1. 48
  1. 12

    My favourite awk oneliner I have memorized, is for extracting contents between some specific begin and end patterns/fences in muliple files:

    awk '/begin-regex/{p=1}; p; /end-regex/{p=0}'

    (I think you don’t need curly braces, but not sure now) For example, contents of all init functions in all Go files:

    awk '/^func init/{p=1}; p; /^}/{p=0}' *.go

    By swapping the expressions between semicolons, you can make it include or exclude the fence lines in the output.

    Explanation: variable p is 0 (i.e. false) by default. Default action for a condition with no action is to print current line, so the sole p in the middle expands to equivalent of: p!=0 {print}.

    1. 3

      I think you don’t need curly braces, but not sure now

      Since assignment is an Action, you would have to use the curly brackets to change the value of p.

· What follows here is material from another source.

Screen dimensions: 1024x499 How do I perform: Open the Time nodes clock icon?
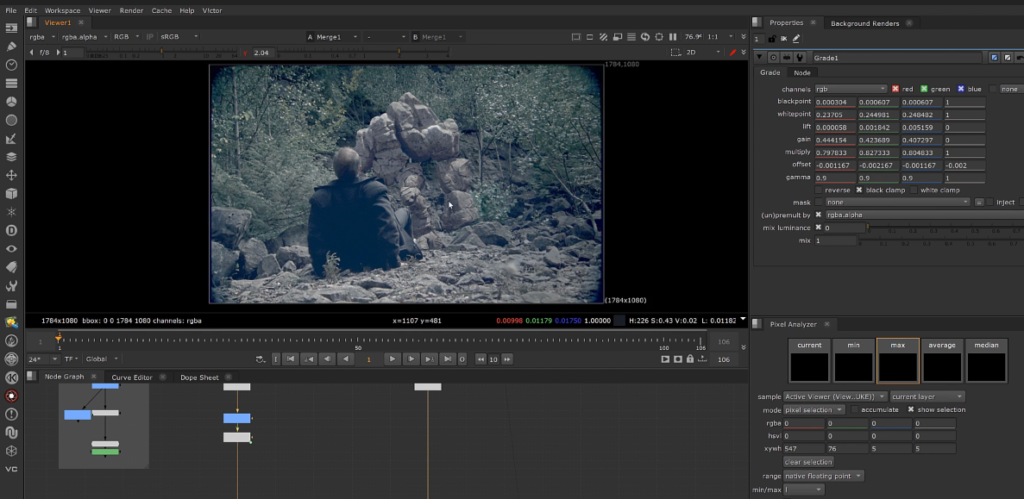click(x=11, y=64)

      Unless you want this to go over files, you could also just do

      /begin-regex/, /end-regex/

      which uses “Pattern Ranges”, and don’t require the extra auxiliary variable. If you still would want it to match patterns between multiple files, you’d probably have to use a pipe and concatenate the files beforehand.

      1. 2

        Note that you can also achieve this very concisely with sed, including across multiple files:

        $ sed -n '/begin-regex/,/end-regex/p' file1 file2 ...
        1. 1

          Can this let me exclude the begin and/or end fence line from the output? Given that the sed language is Turing-complete, I suppose there is some way, question is how easy? In “my” awk expression, this is a matter of changing the order of the sub-expressions.

          1. 1

            I haven’t looked this up recently, but I believe the canonical sed version is:

            sed -ne '/start/,/end/ { /start\|end/ !p }'

            I thought there was another solution by abusing labels and gotos but I can’t seem to get one written.

      2. 3

        Thanks, this tip led me to refactor some of my awk code :) I like that pattern too, but I forgot that the booleans can go on the left too. I think always think of Awk as “patterns and actions” but it’s really “predicates and actions”.

        Context: as part of hollowing out the Python interpreter, I use this Awk snippet to extract the C struct initializers in the CPython codebase.


        Then I parse that very limited language of {"string", var1, var2, ...} with a small recursive descent parser.

        Overall I’ve found good use for awk in 5-10 places over the last couple years, i.e. NOT the typical “field extraction” use case of { print $5 }.

        Now that I know awk more, I like it more than I used to. On the other hand, I’ve also written a few hundred lines of Make from scratch in the last couple years, and I think less of it than I used to :-/ Make always seem to give me half-working and slow solutions, whereas Awk gives you a precise and fast solution.

        style patch: https://github.com/oilshell/oil/commit/eee1ee13feca3e6de31f34b778fdc3bdb0b520fd

        (I also didn’t know about the implicit { print } but that seems way to obscure for me :) )

        1. 2

          (I think you don’t need curly braces, but not sure now)

          you can do this without any explicit action statements:

          awk -- '/start-reg/ && (p = 1) && 0; p; /end-reg/ && p = 0;'

          only because assignment is an expression that returns the lvalue value that gets assigned to the rvalue. but mind order of operations.